**Work task:**
I need the lines below from the one with "Plakat z rumiankiem (34, 1850)" down to the one with "Biedroneczki (102, 12)" reproduced exactly, both ends included, and nothing else.

**Task data:**
****************************************

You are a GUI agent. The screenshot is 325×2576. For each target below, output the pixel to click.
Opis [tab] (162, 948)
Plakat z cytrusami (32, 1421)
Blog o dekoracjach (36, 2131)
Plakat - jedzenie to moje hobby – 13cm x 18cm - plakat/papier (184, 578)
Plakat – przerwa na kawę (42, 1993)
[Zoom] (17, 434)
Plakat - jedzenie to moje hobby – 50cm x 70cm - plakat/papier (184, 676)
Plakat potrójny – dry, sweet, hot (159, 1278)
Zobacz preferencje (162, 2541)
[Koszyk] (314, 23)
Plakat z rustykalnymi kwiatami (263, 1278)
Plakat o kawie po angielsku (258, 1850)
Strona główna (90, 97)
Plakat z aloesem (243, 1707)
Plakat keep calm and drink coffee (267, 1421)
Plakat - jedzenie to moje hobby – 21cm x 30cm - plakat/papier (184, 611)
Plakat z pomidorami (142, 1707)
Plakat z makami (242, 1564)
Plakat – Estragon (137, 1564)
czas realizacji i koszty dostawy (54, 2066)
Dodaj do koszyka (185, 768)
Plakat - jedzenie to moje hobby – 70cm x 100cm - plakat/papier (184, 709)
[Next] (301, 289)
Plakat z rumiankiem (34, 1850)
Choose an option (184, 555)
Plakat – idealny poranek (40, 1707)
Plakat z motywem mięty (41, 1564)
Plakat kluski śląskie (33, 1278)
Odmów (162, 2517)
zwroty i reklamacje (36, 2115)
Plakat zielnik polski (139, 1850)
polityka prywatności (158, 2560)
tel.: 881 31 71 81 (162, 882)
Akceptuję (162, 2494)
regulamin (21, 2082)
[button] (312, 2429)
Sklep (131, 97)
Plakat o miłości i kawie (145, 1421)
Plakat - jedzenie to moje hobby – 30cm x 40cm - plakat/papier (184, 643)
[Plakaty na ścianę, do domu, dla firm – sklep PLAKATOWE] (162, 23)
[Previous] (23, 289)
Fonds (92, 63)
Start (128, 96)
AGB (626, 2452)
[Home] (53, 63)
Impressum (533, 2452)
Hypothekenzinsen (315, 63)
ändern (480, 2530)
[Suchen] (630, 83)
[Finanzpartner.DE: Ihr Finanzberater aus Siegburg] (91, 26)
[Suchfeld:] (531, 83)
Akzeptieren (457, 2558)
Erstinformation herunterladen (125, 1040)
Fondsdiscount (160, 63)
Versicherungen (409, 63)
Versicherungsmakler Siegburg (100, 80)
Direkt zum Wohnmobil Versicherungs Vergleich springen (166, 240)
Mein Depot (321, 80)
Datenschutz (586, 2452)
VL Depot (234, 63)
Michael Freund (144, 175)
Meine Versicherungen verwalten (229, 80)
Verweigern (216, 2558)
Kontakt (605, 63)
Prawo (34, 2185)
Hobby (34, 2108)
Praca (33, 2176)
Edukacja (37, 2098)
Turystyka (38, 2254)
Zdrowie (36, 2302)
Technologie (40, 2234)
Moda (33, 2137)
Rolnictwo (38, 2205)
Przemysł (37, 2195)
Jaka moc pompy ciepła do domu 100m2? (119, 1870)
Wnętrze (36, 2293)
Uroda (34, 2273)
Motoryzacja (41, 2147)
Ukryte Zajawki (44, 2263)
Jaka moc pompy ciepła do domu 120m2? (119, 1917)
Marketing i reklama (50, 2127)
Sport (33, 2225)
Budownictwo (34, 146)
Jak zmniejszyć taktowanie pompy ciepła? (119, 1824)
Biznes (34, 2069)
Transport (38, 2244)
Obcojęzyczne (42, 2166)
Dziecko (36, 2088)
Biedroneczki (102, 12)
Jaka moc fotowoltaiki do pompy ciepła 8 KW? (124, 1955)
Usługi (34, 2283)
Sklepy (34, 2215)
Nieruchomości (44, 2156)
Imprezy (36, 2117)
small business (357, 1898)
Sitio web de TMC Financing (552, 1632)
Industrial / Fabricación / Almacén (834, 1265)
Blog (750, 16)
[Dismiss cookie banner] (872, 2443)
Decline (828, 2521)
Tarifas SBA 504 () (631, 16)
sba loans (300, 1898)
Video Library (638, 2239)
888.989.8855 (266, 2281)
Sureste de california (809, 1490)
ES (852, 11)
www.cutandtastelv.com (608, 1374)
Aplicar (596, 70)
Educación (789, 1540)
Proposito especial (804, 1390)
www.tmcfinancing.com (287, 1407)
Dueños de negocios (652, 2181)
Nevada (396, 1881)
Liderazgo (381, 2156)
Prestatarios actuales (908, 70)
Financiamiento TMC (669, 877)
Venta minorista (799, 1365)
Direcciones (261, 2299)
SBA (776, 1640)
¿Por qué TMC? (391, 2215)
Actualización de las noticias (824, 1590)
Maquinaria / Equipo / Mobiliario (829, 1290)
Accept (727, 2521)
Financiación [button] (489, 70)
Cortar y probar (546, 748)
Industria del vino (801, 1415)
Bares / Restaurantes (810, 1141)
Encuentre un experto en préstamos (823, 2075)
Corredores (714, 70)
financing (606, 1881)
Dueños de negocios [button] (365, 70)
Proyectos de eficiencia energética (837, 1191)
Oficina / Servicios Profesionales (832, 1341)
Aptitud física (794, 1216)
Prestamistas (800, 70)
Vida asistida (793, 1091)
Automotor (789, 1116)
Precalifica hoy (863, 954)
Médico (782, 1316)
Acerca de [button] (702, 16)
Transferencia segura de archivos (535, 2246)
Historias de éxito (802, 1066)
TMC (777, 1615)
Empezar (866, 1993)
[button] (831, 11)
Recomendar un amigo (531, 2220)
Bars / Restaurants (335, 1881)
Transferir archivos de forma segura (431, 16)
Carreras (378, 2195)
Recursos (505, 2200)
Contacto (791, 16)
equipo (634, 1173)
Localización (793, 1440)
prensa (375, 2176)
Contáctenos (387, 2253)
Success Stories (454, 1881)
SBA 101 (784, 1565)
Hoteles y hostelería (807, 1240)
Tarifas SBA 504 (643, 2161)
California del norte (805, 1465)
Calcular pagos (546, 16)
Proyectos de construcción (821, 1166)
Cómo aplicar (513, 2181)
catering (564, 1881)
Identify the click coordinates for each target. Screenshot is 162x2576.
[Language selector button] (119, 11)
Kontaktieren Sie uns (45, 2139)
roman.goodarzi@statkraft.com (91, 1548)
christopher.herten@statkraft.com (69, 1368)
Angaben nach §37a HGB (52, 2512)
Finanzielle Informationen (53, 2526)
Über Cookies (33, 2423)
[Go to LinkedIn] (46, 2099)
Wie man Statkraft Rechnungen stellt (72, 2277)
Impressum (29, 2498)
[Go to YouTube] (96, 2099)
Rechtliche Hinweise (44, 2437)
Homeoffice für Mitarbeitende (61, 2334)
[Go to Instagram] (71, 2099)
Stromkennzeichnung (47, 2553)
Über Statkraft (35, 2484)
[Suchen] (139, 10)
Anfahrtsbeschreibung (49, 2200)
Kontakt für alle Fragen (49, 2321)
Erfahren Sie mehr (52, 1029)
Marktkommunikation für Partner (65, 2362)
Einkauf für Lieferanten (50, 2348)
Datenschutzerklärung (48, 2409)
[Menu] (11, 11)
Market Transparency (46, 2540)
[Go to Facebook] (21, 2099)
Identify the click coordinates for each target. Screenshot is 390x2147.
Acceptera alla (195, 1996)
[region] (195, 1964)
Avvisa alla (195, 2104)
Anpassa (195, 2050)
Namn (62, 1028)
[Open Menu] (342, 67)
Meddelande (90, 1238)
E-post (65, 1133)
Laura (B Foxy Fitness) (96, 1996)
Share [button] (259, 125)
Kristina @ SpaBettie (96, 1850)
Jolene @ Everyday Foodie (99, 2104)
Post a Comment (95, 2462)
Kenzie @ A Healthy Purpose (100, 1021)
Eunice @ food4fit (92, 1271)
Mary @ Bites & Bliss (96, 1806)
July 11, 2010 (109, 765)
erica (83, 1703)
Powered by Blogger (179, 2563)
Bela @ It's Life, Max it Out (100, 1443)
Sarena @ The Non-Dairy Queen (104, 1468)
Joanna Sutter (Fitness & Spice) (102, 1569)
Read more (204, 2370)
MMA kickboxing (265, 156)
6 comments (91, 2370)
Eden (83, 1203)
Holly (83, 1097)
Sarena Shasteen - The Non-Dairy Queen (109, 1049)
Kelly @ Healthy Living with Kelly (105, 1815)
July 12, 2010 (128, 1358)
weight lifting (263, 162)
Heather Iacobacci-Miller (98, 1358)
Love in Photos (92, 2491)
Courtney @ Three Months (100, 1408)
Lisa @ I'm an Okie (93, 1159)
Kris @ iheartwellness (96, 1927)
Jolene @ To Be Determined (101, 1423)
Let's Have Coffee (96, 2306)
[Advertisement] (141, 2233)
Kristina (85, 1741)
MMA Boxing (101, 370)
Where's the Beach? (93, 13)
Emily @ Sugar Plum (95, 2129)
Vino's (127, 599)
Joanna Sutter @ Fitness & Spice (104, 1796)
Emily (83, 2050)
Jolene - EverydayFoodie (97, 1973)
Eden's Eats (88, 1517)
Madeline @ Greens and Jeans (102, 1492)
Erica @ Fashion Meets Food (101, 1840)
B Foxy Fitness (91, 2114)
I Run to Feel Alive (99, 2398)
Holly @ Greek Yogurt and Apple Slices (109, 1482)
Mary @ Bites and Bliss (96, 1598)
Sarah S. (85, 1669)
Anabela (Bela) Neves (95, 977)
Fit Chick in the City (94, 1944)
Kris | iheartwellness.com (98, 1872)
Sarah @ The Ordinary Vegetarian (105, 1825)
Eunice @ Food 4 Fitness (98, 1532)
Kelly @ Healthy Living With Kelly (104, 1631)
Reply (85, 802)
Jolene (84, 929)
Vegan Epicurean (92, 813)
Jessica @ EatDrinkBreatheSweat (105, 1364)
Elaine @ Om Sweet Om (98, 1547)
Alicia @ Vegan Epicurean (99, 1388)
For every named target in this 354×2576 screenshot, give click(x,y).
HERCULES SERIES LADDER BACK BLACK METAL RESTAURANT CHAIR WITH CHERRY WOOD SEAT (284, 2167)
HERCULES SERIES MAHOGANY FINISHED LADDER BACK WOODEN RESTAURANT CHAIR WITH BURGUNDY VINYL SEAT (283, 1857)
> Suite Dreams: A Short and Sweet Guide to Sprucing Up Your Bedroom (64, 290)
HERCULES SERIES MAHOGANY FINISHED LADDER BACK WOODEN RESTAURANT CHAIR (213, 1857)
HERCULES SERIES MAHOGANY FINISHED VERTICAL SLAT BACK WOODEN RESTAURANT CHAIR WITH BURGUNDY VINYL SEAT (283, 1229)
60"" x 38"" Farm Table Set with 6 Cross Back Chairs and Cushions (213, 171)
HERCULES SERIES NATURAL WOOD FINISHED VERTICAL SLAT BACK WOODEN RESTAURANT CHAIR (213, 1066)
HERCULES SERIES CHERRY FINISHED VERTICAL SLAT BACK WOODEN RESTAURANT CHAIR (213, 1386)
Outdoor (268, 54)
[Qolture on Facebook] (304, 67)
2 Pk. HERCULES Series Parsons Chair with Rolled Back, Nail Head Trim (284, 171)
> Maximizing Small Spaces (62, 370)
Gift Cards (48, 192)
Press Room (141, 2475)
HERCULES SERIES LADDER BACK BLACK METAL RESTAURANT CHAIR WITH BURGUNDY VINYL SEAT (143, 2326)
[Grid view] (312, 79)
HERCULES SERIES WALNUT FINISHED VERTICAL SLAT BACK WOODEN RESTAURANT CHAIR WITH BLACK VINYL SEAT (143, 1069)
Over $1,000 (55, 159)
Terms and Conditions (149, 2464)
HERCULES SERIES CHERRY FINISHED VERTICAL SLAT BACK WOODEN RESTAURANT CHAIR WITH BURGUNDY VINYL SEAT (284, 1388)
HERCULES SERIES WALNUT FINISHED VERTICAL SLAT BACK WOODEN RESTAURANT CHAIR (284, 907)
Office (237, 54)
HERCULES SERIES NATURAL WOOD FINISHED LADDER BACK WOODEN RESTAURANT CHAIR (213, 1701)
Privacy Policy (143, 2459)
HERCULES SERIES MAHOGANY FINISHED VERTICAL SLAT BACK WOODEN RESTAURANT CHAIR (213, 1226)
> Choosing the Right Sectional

****************************************

**Task result:**
Plakat z rumiankiem (34, 1850)
Choose an option (184, 555)
Plakat – idealny poranek (40, 1707)
Plakat z motywem mięty (41, 1564)
Plakat kluski śląskie (33, 1278)
Odmów (162, 2517)
zwroty i reklamacje (36, 2115)
Plakat zielnik polski (139, 1850)
polityka prywatności (158, 2560)
tel.: 881 31 71 81 (162, 882)
Akceptuję (162, 2494)
regulamin (21, 2082)
[button] (312, 2429)
Sklep (131, 97)
Plakat o miłości i kawie (145, 1421)
Plakat - jedzenie to moje hobby – 30cm x 40cm - plakat/papier (184, 643)
[Plakaty na ścianę, do domu, dla firm – sklep PLAKATOWE] (162, 23)
[Previous] (23, 289)
Fonds (92, 63)
Start (128, 96)
AGB (626, 2452)
[Home] (53, 63)
Impressum (533, 2452)
Hypothekenzinsen (315, 63)
ändern (480, 2530)
[Suchen] (630, 83)
[Finanzpartner.DE: Ihr Finanzberater aus Siegburg] (91, 26)
[Suchfeld:] (531, 83)
Akzeptieren (457, 2558)
Erstinformation herunterladen (125, 1040)
Fondsdiscount (160, 63)
Versicherungen (409, 63)
Versicherungsmakler Siegburg (100, 80)
Direkt zum Wohnmobil Versicherungs Vergleich springen (166, 240)
Mein Depot (321, 80)
Datenschutz (586, 2452)
VL Depot (234, 63)
Michael Freund (144, 175)
Meine Versicherungen verwalten (229, 80)
Verweigern (216, 2558)
Kontakt (605, 63)
Prawo (34, 2185)
Hobby (34, 2108)
Praca (33, 2176)
Edukacja (37, 2098)
Turystyka (38, 2254)
Zdrowie (36, 2302)
Technologie (40, 2234)
Moda (33, 2137)
Rolnictwo (38, 2205)
Przemysł (37, 2195)
Jaka moc pompy ciepła do domu 100m2? (119, 1870)
Wnętrze (36, 2293)
Uroda (34, 2273)
Motoryzacja (41, 2147)
Ukryte Zajawki (44, 2263)
Jaka moc pompy ciepła do domu 120m2? (119, 1917)
Marketing i reklama (50, 2127)
Sport (33, 2225)
Budownictwo (34, 146)
Jak zmniejszyć taktowanie pompy ciepła? (119, 1824)
Biznes (34, 2069)
Transport (38, 2244)
Obcojęzyczne (42, 2166)
Dziecko (36, 2088)
Biedroneczki (102, 12)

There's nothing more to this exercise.